Why does asyncio.wait_for() need a timeout?

[Ian Kelly]

On Fri, Nov 24, 2017 at 6:31 AM, Frank Millman <frank at chagford.com> wrote:
> "Frank Millman"  wrote in message news:ov5v3s$bv7$1 at blaine.gmane.org...
>
>> Below is a simple asyncio loop that runs two background tasks.
>>
> [...]
>>
>>
>> Both take an optional timeout.
>>
>> If I use the first method without a timeout, the cancellation completes
>> and the loop stops.
>>
>> If I use the second method without a timeout, the future is cancelled, but
>> the program hangs.
>>
>> If I add a timeout to the second one, it behaves the same as the first
>> one.
>>
>> Is there a reason for this?
>>
>
> I have figured out half of the answer.
>
> 'timeout' is an optional argument when using wait(), but a required one when
> using wait_for().
>
> Therefore asyncio is raising an exception.
>
> However, I do not understand why no traceback appears.

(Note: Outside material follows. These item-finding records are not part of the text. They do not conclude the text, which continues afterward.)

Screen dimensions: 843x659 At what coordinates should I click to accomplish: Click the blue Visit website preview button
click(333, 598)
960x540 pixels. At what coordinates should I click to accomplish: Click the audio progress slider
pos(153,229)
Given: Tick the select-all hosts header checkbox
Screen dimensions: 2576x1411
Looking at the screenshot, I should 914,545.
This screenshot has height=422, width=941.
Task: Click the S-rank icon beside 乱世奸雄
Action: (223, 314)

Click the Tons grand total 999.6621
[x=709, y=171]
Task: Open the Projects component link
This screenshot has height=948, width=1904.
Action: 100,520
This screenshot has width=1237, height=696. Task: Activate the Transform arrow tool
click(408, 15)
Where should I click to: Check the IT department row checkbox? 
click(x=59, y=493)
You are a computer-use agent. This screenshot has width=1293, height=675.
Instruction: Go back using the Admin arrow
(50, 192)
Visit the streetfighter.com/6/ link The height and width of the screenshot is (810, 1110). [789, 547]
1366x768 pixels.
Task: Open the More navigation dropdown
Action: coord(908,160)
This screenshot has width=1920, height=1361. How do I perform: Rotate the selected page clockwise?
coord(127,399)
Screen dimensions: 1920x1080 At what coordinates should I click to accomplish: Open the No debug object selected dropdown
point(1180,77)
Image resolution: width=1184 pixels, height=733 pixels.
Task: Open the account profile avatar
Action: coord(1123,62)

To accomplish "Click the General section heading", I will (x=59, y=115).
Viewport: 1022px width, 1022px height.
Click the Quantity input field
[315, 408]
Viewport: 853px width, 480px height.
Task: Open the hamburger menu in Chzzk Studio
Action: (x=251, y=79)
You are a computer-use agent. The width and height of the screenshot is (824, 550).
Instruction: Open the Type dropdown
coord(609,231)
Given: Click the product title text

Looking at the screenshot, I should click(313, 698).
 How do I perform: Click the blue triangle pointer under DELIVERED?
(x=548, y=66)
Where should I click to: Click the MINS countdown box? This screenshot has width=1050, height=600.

Here's the output I get when I try it and then interrupt with Ctrl-C:

$ python3 test.py
>From 1: 1
>From 2: 1
>From 1: 2
>From 2: 2
>From 1: 3
>From 2: 3
>From 1: 4
>From 2: 4
>From 1: 5
>From 2: 5
>From 1: 6
counter1 cancelled
^CTraceback (most recent call last):
  File "test.py", line 27, in <module>
    loop.run_forever()
  File "/usr/lib/python3.5/asyncio/base_events.py", line 345, in run_forever
    self._run_once()
  File "/usr/lib/python3.5/asyncio/base_events.py", line 1276, in _run_once
    event_list = self._selector.select(timeout)
  File "/usr/lib/python3.5/selectors.py", line 441, in select
    fd_event_list = self._epoll.poll(timeout, max_ev)
KeyboardInterrupt
Task exception was never retrieved
future: <Task finished coro=<counter2() done, defined at test.py:13>
exception=TypeError("wait_for() missing 1 required positional
argument: 'timeout'",)>
Traceback (most recent call last):
  File "/usr/lib/python3.5/asyncio/tasks.py", line 239, in _step
    result = coro.send(None)
  File "test.py", line 20, in counter2
    await asyncio.wait_for(cnt1)  # hangs
TypeError: wait_for() missing 1 required positional argument: 'timeout'


The unhandled exception is shown as a warning when the loop exits. It
can't be shown prior to that because there could be some other task,
even one that hasn't been scheduled yet, that might try to get the
result of the counter2 task and handle the exception.